We spend a fair amount of time here discussing legal writing. It’s not emphasized nearly enough in law school, and as a result, poor legal writing is everywhere, creating confusion, wasting time, and losing cases.
The simplest way to improve your legal writing is to stop using legalese. Yes, legal writing sometimes requires terms of art. But far too many lawyers misuse common words, thinking they have some legal meaning when they do not, and wind up only confusing and annoying readers, including other lawyers, judges, and juries.
Such is just such a word.
How to use such
Use such as a demonstrative adjective to refer back to something to which you’ve already mentioned. In this usage, such means “of that kind,” as in, “such a person,” or, “such people” when you’ve already somehow mentioned a category of people. It is a “pointing word,” according to Bryan Garner, and it must refer to a clear antecedent.

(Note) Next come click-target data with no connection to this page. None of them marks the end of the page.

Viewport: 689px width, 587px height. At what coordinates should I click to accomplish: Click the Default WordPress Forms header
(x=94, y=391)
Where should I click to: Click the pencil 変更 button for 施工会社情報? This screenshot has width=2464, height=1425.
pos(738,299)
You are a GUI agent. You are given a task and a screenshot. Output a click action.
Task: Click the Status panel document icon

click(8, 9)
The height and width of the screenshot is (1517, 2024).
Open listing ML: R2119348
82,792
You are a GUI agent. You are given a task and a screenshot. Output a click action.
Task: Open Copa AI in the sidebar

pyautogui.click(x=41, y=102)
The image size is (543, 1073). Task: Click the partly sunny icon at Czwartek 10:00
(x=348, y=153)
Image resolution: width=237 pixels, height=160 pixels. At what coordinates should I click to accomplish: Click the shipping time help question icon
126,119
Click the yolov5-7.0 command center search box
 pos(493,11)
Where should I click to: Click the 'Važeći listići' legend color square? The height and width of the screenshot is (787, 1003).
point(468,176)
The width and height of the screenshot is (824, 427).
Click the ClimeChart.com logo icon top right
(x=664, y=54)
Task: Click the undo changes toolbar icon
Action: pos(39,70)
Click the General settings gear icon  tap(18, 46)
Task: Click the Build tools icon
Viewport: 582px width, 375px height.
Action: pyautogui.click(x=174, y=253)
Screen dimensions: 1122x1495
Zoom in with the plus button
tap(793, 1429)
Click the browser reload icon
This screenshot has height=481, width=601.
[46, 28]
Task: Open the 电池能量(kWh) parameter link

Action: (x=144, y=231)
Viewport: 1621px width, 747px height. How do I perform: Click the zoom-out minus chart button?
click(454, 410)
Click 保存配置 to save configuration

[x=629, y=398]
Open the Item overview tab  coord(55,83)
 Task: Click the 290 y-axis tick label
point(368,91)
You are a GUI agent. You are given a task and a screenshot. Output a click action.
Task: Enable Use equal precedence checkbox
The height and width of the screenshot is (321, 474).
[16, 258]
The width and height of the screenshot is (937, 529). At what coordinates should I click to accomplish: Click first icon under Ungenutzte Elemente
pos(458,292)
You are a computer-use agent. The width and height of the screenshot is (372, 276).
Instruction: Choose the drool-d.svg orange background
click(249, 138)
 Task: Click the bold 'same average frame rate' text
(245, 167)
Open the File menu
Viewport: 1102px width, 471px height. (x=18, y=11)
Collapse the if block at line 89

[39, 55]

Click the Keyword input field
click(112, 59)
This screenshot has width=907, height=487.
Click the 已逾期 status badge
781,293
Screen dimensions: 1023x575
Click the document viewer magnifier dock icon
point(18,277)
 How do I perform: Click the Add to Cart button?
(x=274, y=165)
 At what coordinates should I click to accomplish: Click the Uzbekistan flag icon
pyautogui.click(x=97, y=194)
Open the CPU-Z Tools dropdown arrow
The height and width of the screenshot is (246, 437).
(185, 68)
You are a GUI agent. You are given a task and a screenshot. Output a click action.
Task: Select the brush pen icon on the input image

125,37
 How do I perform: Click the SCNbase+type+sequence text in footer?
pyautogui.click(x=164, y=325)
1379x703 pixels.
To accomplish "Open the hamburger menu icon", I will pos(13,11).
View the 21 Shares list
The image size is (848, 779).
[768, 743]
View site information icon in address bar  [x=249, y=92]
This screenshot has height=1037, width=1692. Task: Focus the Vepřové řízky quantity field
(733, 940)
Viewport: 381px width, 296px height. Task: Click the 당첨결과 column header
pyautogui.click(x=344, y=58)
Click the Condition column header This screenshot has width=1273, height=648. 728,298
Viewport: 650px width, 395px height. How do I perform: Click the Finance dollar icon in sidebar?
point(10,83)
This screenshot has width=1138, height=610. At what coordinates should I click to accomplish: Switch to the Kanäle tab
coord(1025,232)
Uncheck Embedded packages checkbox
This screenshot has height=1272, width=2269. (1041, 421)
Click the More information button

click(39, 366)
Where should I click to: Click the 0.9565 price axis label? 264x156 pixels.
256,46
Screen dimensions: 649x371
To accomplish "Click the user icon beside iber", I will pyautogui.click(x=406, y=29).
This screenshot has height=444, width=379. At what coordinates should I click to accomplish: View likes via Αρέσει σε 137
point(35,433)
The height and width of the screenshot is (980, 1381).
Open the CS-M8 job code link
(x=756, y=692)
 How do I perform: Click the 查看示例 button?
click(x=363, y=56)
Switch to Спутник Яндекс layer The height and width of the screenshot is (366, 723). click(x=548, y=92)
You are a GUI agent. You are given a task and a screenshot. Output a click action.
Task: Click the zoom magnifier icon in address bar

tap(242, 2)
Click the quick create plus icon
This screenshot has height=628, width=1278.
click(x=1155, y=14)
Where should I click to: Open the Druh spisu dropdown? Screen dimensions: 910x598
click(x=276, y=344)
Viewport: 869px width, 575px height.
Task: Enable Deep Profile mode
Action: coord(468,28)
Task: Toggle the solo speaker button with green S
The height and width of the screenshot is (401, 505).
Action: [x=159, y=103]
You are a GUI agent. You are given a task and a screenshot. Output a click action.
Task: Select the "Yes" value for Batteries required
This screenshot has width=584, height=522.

For example, you might write, “Aggravating factors in sentencing include assaults lasting an unusually long time, or causing particularly serious injuries, or that demonstrated unusual cruelty. The assault that defendant committed does not meet such criteria.”
How not to use such
Garner is so annoyed by the misuse of such in legal writing that at his Advanced Drafting Seminar I attended, he included it on his Drafting Oath that all participants wrote out and signed. I have that oath at my desk. Number 3 on the list is “Never again will I preparea document that contains such in place of this, that, these, those, or the.”
Here’s one of Garner’s examples: “The Association agreed to compile data on all conventions that will occur in cities where there are interested Gray Line members and to forward such report to such members.” The first such should be omitted as no reports have been referred to. The second such is not incorrect but would read better as those.
Note also how in my example or correct usage above, such could be easily replaced by those. So it violates my drafting oath.
While I still think shall should be banished from legal writing altogether, since it isn’t necessary, and getting rid of it would end the debate over its proper usage, such is a useful word that lawyers continually misuse. If you aren’t sure you need it, it’s best to avoid it altogether.